What the rotation says

Three structural readings of the 2022-to-2024 rotation:

Modern cards over-extended; movie props caught up. In 2022, modern cards were 41% of tracked total. In 2024, they were 36%. Movie/TV was 12% in 2022; 15% in 2024. That rotation is partly the modern-card correction and partly the maturation of Propstore as a serious auction house with the catalog depth to support seven-figure sales repeatedly.

Political/historical is the quiet structural winner. The category posted +11% in 2024 and now sits +6% above its 2022 level. The drivers — Founding Era institutional collecting, estate-driven consignment, documented provenance premium — are structural rather than cyclical, and we expect outperformance to continue.

The standalone autograph category is migrating into other categories. Autographs attached to game-worn equipment, instruments, or screen-used props are counted in those parent categories. The standalone autograph category — signed photos, signed albums where the album is not a major release — is the long-tail that contracted in 2024. The migration is healthy: items with multiple value drivers (game use + autograph; instrument + autograph; prop + autograph) command premiums that the autograph alone would not.

The 2025 setup

The setup heading into 2025 has three components worth noting:

Inventory pipeline. Auction houses report deeper consignment pipelines than at any point since 2022. Boomer-driven estate consignment is the structural supply driver. The grading-service capacity constraint is the operative gating factor: items in queue today are 2026 auction lots.

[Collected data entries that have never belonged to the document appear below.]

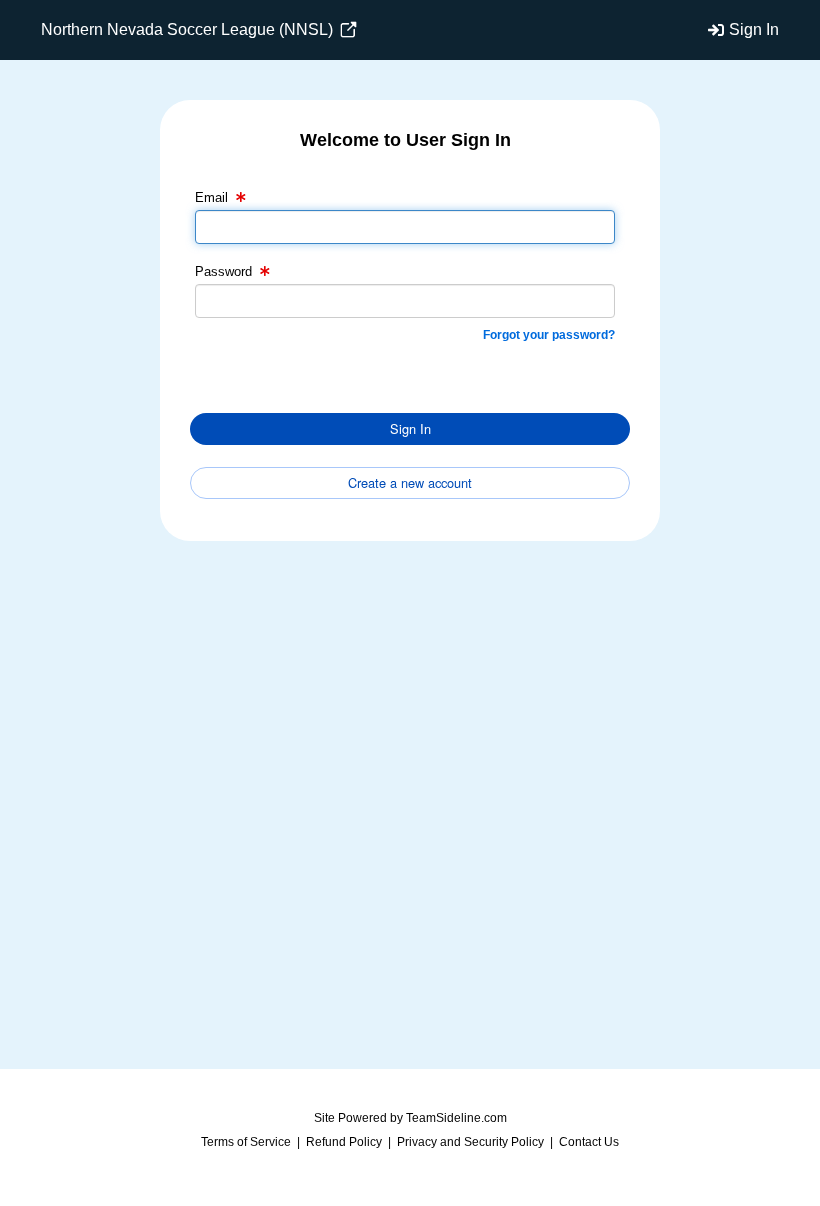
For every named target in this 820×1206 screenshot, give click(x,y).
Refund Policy (344, 1142)
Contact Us (589, 1142)
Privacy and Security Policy (470, 1142)
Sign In (754, 29)
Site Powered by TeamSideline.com (410, 1118)
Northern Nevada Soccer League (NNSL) (189, 29)
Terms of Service (246, 1142)
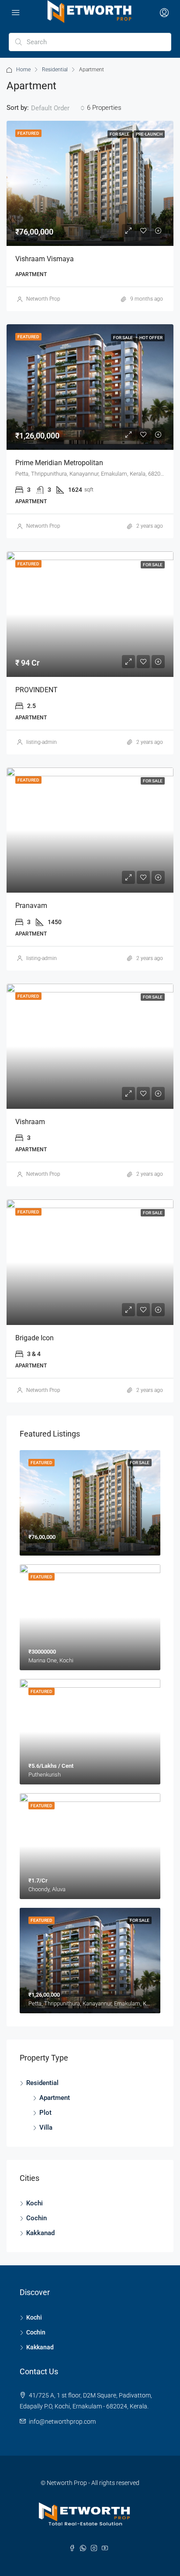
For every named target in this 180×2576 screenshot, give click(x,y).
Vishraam (30, 1122)
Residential (55, 70)
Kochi (34, 2203)
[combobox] (58, 108)
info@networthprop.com (62, 2421)
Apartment (54, 2098)
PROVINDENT (36, 690)
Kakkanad (40, 2233)
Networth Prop (43, 299)
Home (23, 70)
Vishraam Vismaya (44, 259)
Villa (45, 2127)
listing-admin (41, 742)
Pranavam (31, 905)
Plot (45, 2113)
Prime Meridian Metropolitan (59, 463)
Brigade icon (34, 1338)
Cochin (36, 2218)
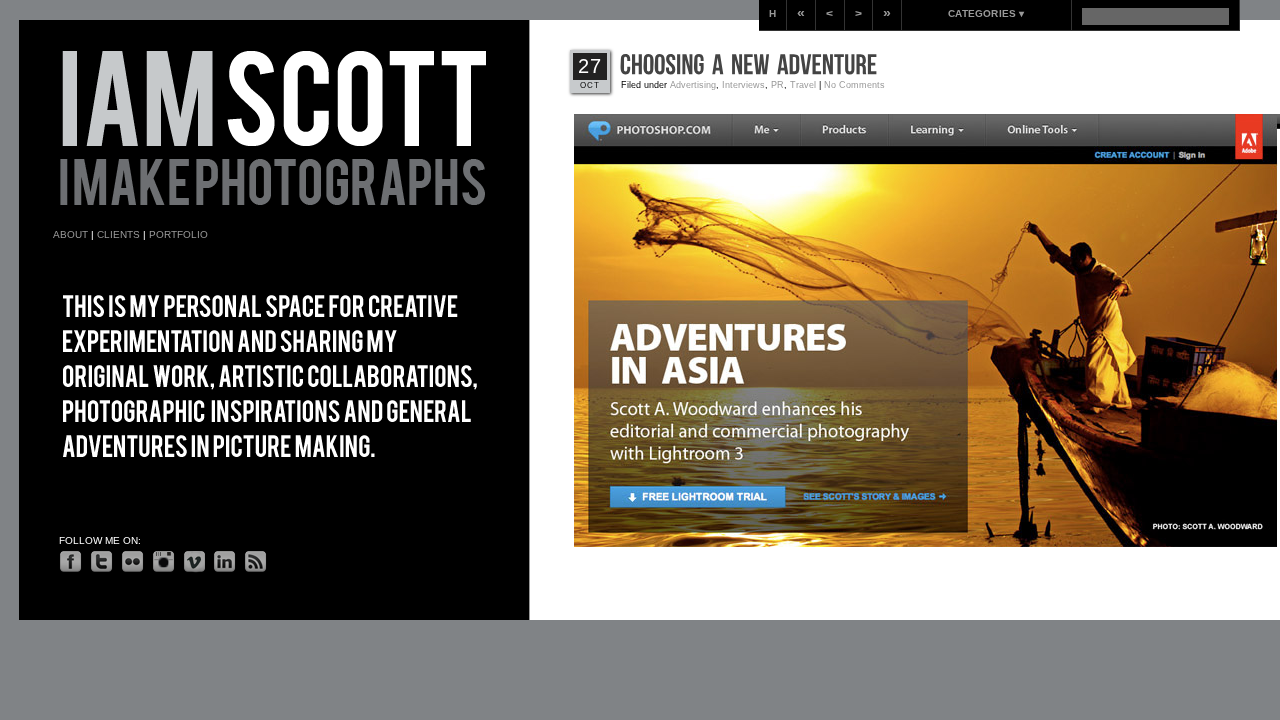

Buyer cohort breadth. The cross-category modern buyer cohort continues to expand. We tracked notable new entrants — corporate collectors, family-office buyers, regional institutional collectors — across multiple categories in Q4. The breadth supports the higher prices but also concentrates power on the buy side.

Documentation premium widening. Items with verifiable chain-of-custody pulled away from COA-alone equivalents in Q4. We expect this trend to continue into 2025, with implications for consignment economics and authentication-service positioning.

Methodology note

Tracked sales above the Field Index threshold are sourced from public auction-house catalogs, trade-press reporting, and grading-service population data.